US FDA approves first drug for seasonal depression

The Food and Drug Administration (FDA) has approved GlaxoSmithKline's Wellbutrin XL for prevention of major depressive episodes in patients with a history of seasonal affective disorder (SAD). Wellbutrin XL (bupropion HCL extended release tablets) was previously approved for treatment of major depressive disorder but this is the first drug approved for SAD.

SAD is characterised by recurrent major depressive episodes that coincide with the seasonal decrease of daylight during autumn and winter. The depressive episodes can last up to 6 months.
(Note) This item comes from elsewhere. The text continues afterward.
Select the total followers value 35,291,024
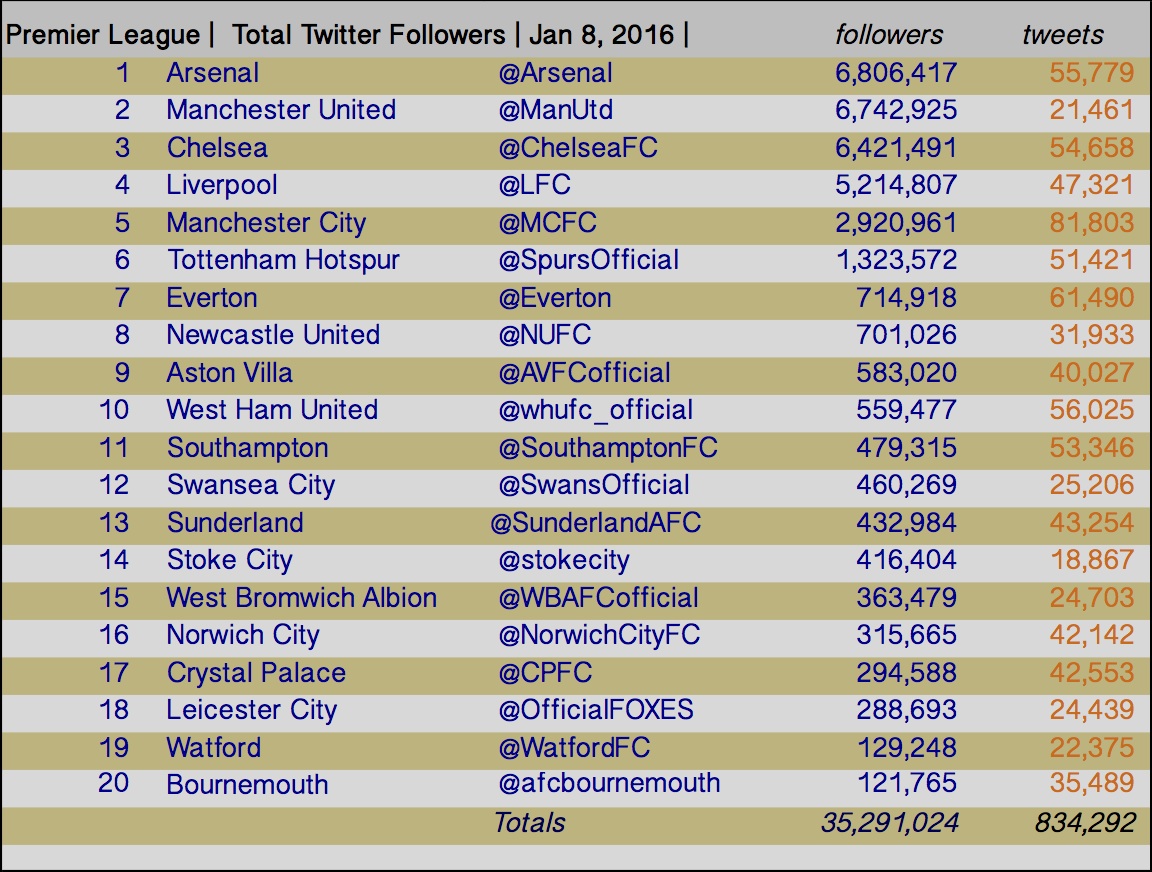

Symptoms include: depressed mood; loss of interest; weight loss (or other weight or appetite changes); insomnia or hypersomnia; agitation or psychomotor retardation; fatigue; feelings of worthlessness or guilt; impaired concentration; suicidal thinking or behaviour.
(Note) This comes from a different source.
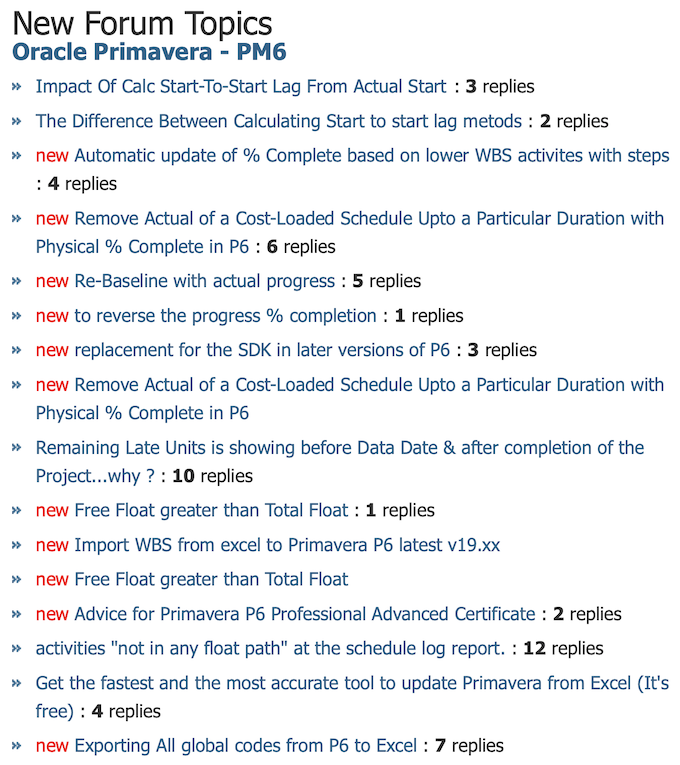The image size is (680, 765).
Task: Click the bullet arrow beside Impact Of Calc topic
Action: (17, 87)
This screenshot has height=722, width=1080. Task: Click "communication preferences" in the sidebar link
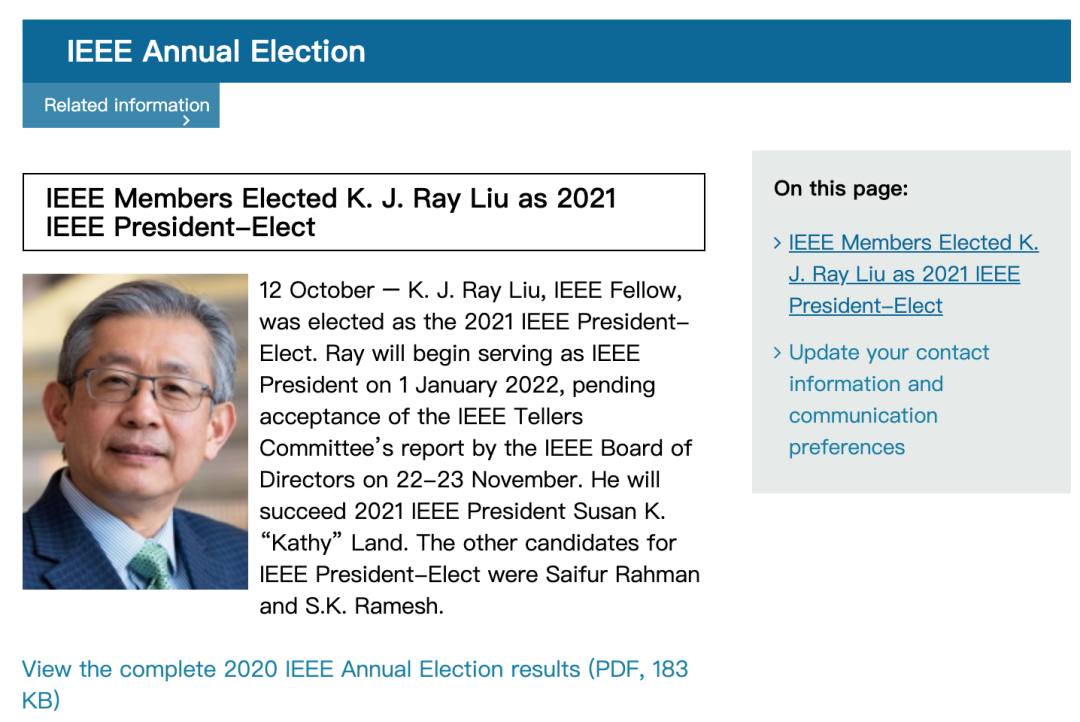click(862, 431)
"Seasonal affective disorder can significantly impair the quality of life of patients with this condition," said Dr Steven Galson, director for the FDA's Center of Drugs and Research. "Today's approval can help patients with this condition to avoid the depressive symptoms and impaired functioning that typically affect them in the fall and winter."

The effectiveness of Wellbutrin XL for the prevention of SAD episodes was established in three double-blind, placebo-controlled trials in adults with a history of major depressive disorder in autumn and winter.

In these trials, the percentage of patients who were depression-free at the end of treatment was significantly higher for those on Wellbutrin XL than for those on placebo; for all three studies combined, the overall rate of patients depression-free at the end of treatment was 84% for those on Wellbutrin XL compared to 72% for those on placebo.